# Tokenizers (PyTorch)

Install the Transformers, Datasets, and Evaluate libraries to run this notebook.

In [None]:
!pip install datasets evaluate transformers[sentencepiece]

Simple way to split the text into word- Using whitespace to tokenize.

With this kind of tokenizer, we can end up with some pretty **large “vocabularies**,” where a vocabulary is defined by the total number of independent tokens that we have in our corpus.

In [2]:
tokenized_text = "Jim Henson was a puppeteer".split()
print(tokenized_text)

['Jim', 'Henson', 'was', 'a', 'puppeteer']


Loading and saving tokenizers is as simple as it is with models- **from_pretrained()** and **save_pretrained()**

In [3]:
from transformers import BertTokenizer

tokenizer = BertTokenizer.from_pretrained("bert-base-cased")

Downloading (…)okenizer_config.json:   0%|          | 0.00/29.0 [00:00<?, ?B/s]

Downloading (…)solve/main/vocab.txt:   0%|          | 0.00/213k [00:00<?, ?B/s]

Downloading (…)/main/tokenizer.json:   0%|          | 0.00/436k [00:00<?, ?B/s]

Downloading (…)lve/main/config.json:   0%|          | 0.00/570 [00:00<?, ?B/s]
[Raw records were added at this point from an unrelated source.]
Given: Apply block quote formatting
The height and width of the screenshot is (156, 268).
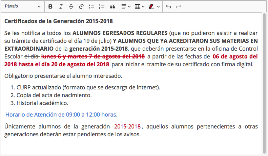Looking at the screenshot, I should (112, 6).
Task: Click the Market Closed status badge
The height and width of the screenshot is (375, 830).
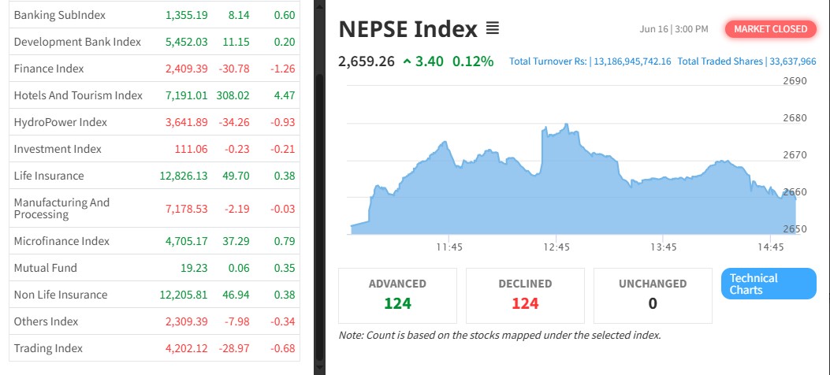Action: click(x=770, y=29)
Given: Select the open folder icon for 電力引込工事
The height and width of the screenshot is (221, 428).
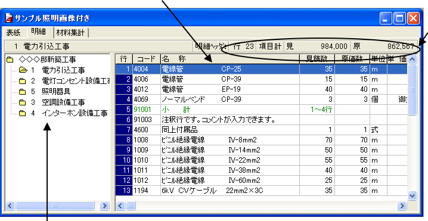Looking at the screenshot, I should 23,70.
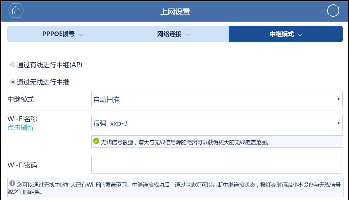Select the 通过有线进行中继(AP) radio option
This screenshot has width=349, height=200.
[x=12, y=64]
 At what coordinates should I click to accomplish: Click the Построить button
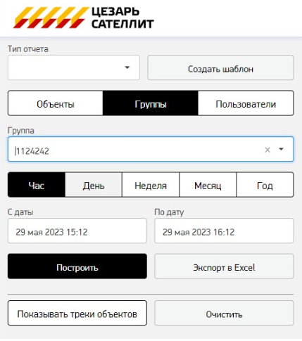coord(77,266)
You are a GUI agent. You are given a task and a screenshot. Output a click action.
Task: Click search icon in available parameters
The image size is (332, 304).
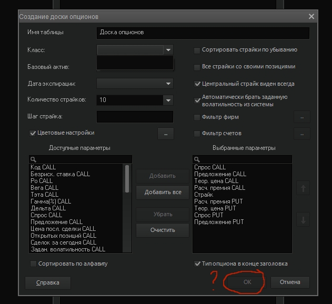point(33,159)
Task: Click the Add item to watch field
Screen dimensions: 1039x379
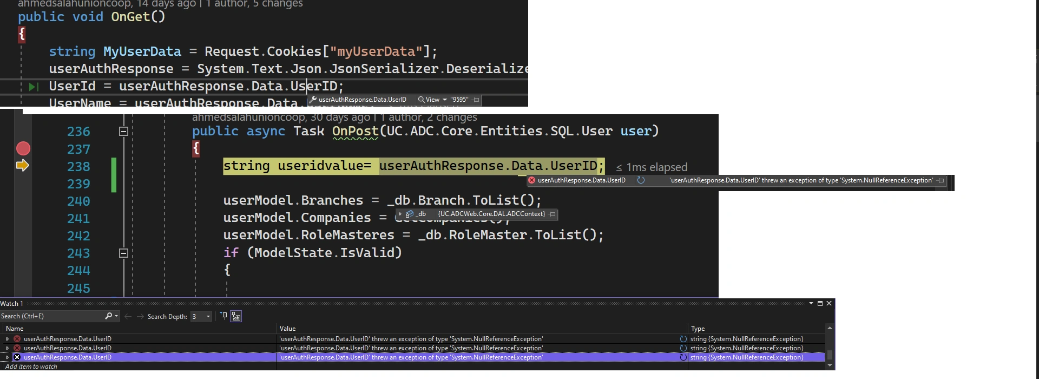Action: pyautogui.click(x=140, y=367)
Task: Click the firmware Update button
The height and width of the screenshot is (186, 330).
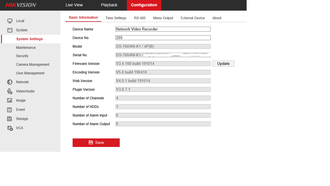Action: pos(223,64)
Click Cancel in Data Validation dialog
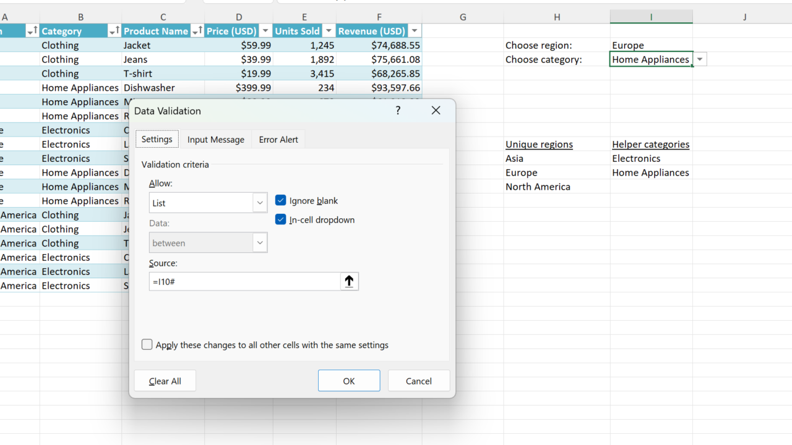 (418, 381)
Similar to AutoModel, the AutoTokenizer class will grab the proper tokenizer class in the library based on the checkpoint name, and can be used directly with any checkpoint

In [4]:
from transformers import AutoTokenizer

tokenizer = AutoTokenizer.from_pretrained("bert-base-cased")

In [5]:
tokenizer("Using a Transformer network is simple")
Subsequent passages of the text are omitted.